• [Problem description] Retype the listing that follows without a single change.

• [Data under study]
== Segment start ==

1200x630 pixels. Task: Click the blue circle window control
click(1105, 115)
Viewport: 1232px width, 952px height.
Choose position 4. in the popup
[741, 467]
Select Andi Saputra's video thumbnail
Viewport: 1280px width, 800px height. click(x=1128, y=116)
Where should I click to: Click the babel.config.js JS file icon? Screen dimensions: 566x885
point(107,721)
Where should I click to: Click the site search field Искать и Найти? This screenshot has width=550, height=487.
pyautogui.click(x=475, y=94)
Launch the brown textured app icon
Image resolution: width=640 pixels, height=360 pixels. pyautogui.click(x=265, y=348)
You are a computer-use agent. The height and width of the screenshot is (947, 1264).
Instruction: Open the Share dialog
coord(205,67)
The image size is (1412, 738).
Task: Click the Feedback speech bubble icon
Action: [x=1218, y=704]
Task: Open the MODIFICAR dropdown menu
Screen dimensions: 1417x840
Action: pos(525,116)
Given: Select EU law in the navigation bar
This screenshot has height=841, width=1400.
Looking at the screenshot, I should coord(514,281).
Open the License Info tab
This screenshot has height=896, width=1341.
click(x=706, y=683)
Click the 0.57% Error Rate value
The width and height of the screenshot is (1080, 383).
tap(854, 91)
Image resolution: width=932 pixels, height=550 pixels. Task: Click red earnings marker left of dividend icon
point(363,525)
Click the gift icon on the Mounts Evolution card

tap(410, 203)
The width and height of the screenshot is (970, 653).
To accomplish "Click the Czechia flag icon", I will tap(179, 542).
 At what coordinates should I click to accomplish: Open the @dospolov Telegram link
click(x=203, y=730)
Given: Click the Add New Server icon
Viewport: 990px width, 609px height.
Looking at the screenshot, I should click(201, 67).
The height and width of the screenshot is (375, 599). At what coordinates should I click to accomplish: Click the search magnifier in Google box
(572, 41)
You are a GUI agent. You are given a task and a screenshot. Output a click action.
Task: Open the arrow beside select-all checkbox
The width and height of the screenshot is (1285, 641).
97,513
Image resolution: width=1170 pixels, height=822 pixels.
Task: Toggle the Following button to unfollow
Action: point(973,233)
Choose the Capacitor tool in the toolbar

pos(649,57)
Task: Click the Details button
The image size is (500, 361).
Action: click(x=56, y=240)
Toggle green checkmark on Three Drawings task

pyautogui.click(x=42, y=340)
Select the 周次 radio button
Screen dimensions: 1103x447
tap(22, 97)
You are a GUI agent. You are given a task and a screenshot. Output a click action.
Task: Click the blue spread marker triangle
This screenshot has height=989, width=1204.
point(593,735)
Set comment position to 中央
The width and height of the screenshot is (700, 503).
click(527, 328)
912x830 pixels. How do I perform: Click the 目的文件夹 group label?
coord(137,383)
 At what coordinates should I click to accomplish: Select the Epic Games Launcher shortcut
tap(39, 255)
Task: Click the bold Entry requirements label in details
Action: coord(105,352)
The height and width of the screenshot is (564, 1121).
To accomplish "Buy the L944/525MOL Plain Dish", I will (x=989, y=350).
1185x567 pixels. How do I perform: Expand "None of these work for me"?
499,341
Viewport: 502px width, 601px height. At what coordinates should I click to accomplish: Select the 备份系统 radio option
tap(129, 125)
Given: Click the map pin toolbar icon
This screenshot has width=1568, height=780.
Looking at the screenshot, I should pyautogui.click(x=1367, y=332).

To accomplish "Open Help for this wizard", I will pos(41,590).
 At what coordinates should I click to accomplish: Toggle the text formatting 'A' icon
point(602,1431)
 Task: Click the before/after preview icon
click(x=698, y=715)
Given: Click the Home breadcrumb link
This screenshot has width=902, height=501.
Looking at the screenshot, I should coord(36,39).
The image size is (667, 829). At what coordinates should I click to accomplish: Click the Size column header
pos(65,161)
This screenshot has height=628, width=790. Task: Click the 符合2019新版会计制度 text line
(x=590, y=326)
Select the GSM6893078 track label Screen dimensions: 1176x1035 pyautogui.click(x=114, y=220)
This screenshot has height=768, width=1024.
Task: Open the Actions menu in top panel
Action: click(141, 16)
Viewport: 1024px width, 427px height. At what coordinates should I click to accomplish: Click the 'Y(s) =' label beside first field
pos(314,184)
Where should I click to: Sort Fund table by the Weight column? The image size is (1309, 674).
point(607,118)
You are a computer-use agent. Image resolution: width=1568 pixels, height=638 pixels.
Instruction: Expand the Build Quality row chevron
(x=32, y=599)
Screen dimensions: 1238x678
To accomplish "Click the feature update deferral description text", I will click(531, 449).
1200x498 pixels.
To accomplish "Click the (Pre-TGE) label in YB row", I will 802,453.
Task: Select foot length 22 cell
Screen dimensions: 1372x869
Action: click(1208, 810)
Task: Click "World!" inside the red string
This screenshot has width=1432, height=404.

== Segment end ==

• [Reply to the exercise]
1200x630 pixels. Task: Click the blue circle window control
click(1105, 115)
Viewport: 1232px width, 952px height.
Choose position 4. in the popup
[741, 467]
Select Andi Saputra's video thumbnail
Viewport: 1280px width, 800px height. click(x=1128, y=116)
Where should I click to: Click the babel.config.js JS file icon? Screen dimensions: 566x885
point(107,721)
Where should I click to: Click the site search field Искать и Найти? This screenshot has width=550, height=487.
pyautogui.click(x=475, y=94)
Launch the brown textured app icon
Image resolution: width=640 pixels, height=360 pixels. pyautogui.click(x=265, y=348)
You are a computer-use agent. The height and width of the screenshot is (947, 1264).
Instruction: Open the Share dialog
coord(205,67)
The image size is (1412, 738).
Task: Click the Feedback speech bubble icon
Action: [x=1218, y=704]
Task: Open the MODIFICAR dropdown menu
Screen dimensions: 1417x840
Action: pos(525,116)
Given: Select EU law in the navigation bar
This screenshot has height=841, width=1400.
Looking at the screenshot, I should coord(514,281).
Open the License Info tab
This screenshot has height=896, width=1341.
click(x=706, y=683)
Click the 0.57% Error Rate value
The width and height of the screenshot is (1080, 383).
tap(854, 91)
Image resolution: width=932 pixels, height=550 pixels. Task: Click red earnings marker left of dividend icon
point(363,525)
Click the gift icon on the Mounts Evolution card

tap(410, 203)
The width and height of the screenshot is (970, 653).
To accomplish "Click the Czechia flag icon", I will tap(179, 542).
 At what coordinates should I click to accomplish: Open the @dospolov Telegram link
click(x=203, y=730)
Given: Click the Add New Server icon
Viewport: 990px width, 609px height.
Looking at the screenshot, I should click(201, 67).
The height and width of the screenshot is (375, 599). At what coordinates should I click to accomplish: Click the search magnifier in Google box
(572, 41)
You are a GUI agent. You are given a task and a screenshot. Output a click action.
Task: Open the arrow beside select-all checkbox
The width and height of the screenshot is (1285, 641).
97,513
Image resolution: width=1170 pixels, height=822 pixels.
Task: Toggle the Following button to unfollow
Action: point(973,233)
Choose the Capacitor tool in the toolbar

pos(649,57)
Task: Click the Details button
The image size is (500, 361).
Action: click(x=56, y=240)
Toggle green checkmark on Three Drawings task

pyautogui.click(x=42, y=340)
Select the 周次 radio button
Screen dimensions: 1103x447
tap(22, 97)
You are a GUI agent. You are given a task and a screenshot. Output a click action.
Task: Click the blue spread marker triangle
This screenshot has height=989, width=1204.
point(593,735)
Set comment position to 中央
The width and height of the screenshot is (700, 503).
click(527, 328)
912x830 pixels. How do I perform: Click the 目的文件夹 group label?
coord(137,383)
 At what coordinates should I click to accomplish: Select the Epic Games Launcher shortcut
tap(39, 255)
Task: Click the bold Entry requirements label in details
Action: coord(105,352)
The height and width of the screenshot is (564, 1121).
To accomplish "Buy the L944/525MOL Plain Dish", I will (x=989, y=350).
1185x567 pixels. How do I perform: Expand "None of these work for me"?
499,341
Viewport: 502px width, 601px height. At what coordinates should I click to accomplish: Select the 备份系统 radio option
tap(129, 125)
Given: Click the map pin toolbar icon
This screenshot has width=1568, height=780.
Looking at the screenshot, I should pyautogui.click(x=1367, y=332).

To accomplish "Open Help for this wizard", I will pos(41,590).
 At what coordinates should I click to accomplish: Toggle the text formatting 'A' icon
point(602,1431)
 Task: Click the before/after preview icon
click(x=698, y=715)
Given: Click the Home breadcrumb link
This screenshot has width=902, height=501.
Looking at the screenshot, I should coord(36,39).
The image size is (667, 829). At what coordinates should I click to accomplish: Click the Size column header
pos(65,161)
This screenshot has height=628, width=790. Task: Click the 符合2019新版会计制度 text line
(x=590, y=326)
Select the GSM6893078 track label Screen dimensions: 1176x1035 pyautogui.click(x=114, y=220)
This screenshot has height=768, width=1024.
Task: Open the Actions menu in top panel
Action: click(141, 16)
Viewport: 1024px width, 427px height. At what coordinates should I click to accomplish: Click the 'Y(s) =' label beside first field
pos(314,184)
Where should I click to: Sort Fund table by the Weight column? The image size is (1309, 674).
point(607,118)
You are a computer-use agent. Image resolution: width=1568 pixels, height=638 pixels.
Instruction: Expand the Build Quality row chevron
(x=32, y=599)
Screen dimensions: 1238x678
To accomplish "Click the feature update deferral description text", I will click(531, 449).
1200x498 pixels.
To accomplish "Click the (Pre-TGE) label in YB row", I will 802,453.
Task: Select foot length 22 cell
Screen dimensions: 1372x869
Action: click(1208, 810)
Task: Click "World!" inside the red string
This screenshot has width=1432, height=404.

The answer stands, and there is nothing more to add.